AIM OF THE EXERCISE —
Working from the entries that follow, transcribe exactly and only the lines from the one with "Screen dimensions: 956x576" through the last, pictures excluded.
○ ○ ○ ○ ○ ○ ○
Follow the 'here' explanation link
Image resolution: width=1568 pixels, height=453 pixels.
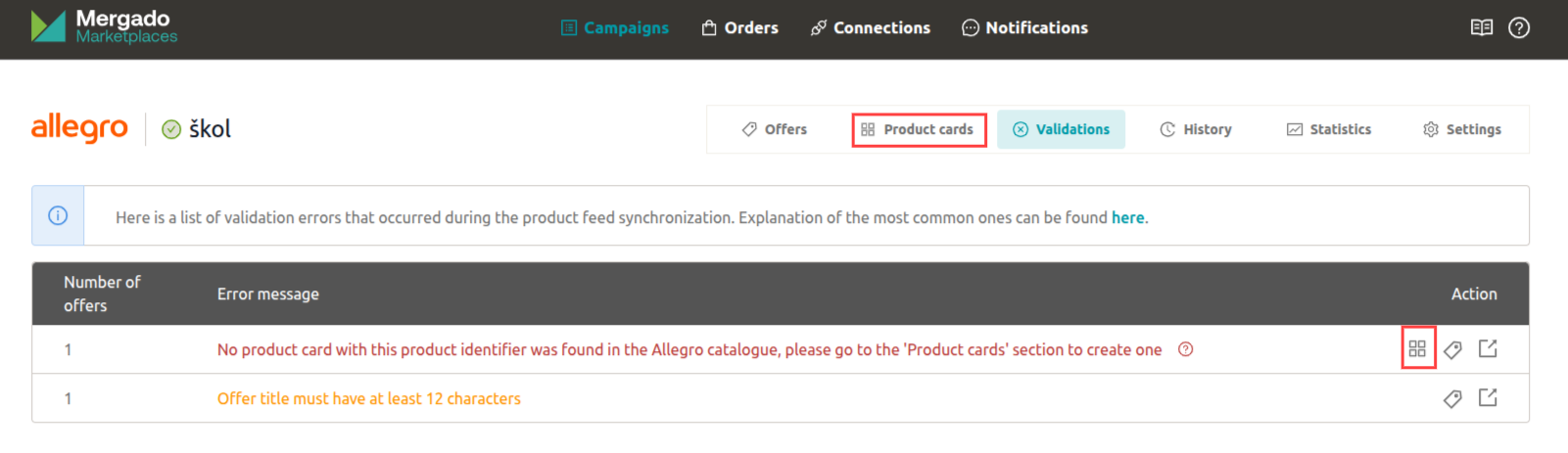pos(1127,217)
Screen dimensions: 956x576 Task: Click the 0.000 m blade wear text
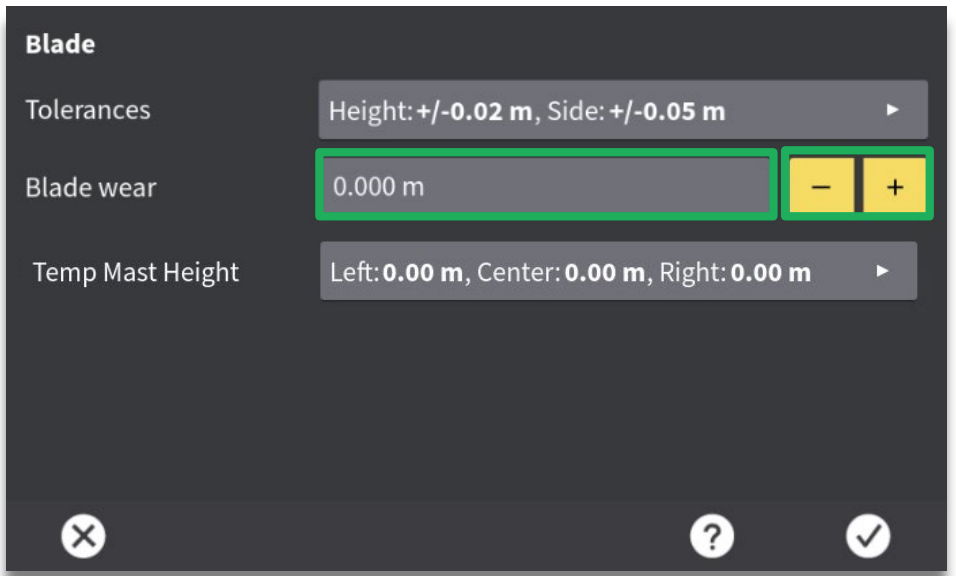tap(378, 186)
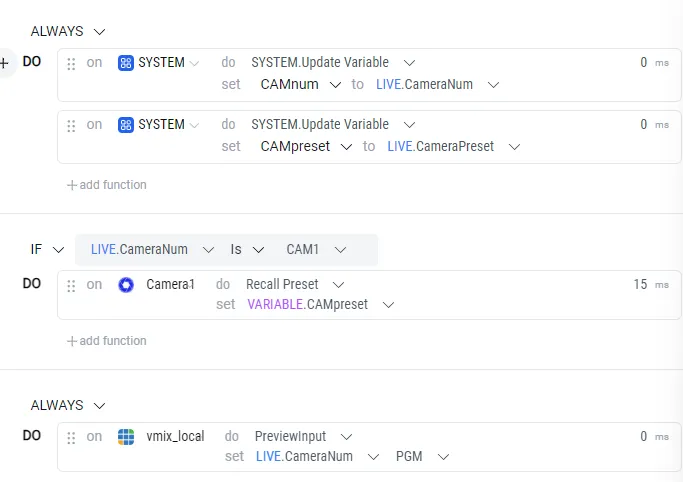
Task: Expand the CAM1 value dropdown
Action: click(x=341, y=250)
○ ○ ○ ○ ○ ○ ○
TASK RESULT —
Screen dimensions: 956x576 Task: Click the 0.000 m blade wear text
tap(378, 186)
Task: Expand the CAM1 value dropdown
Action: click(x=341, y=250)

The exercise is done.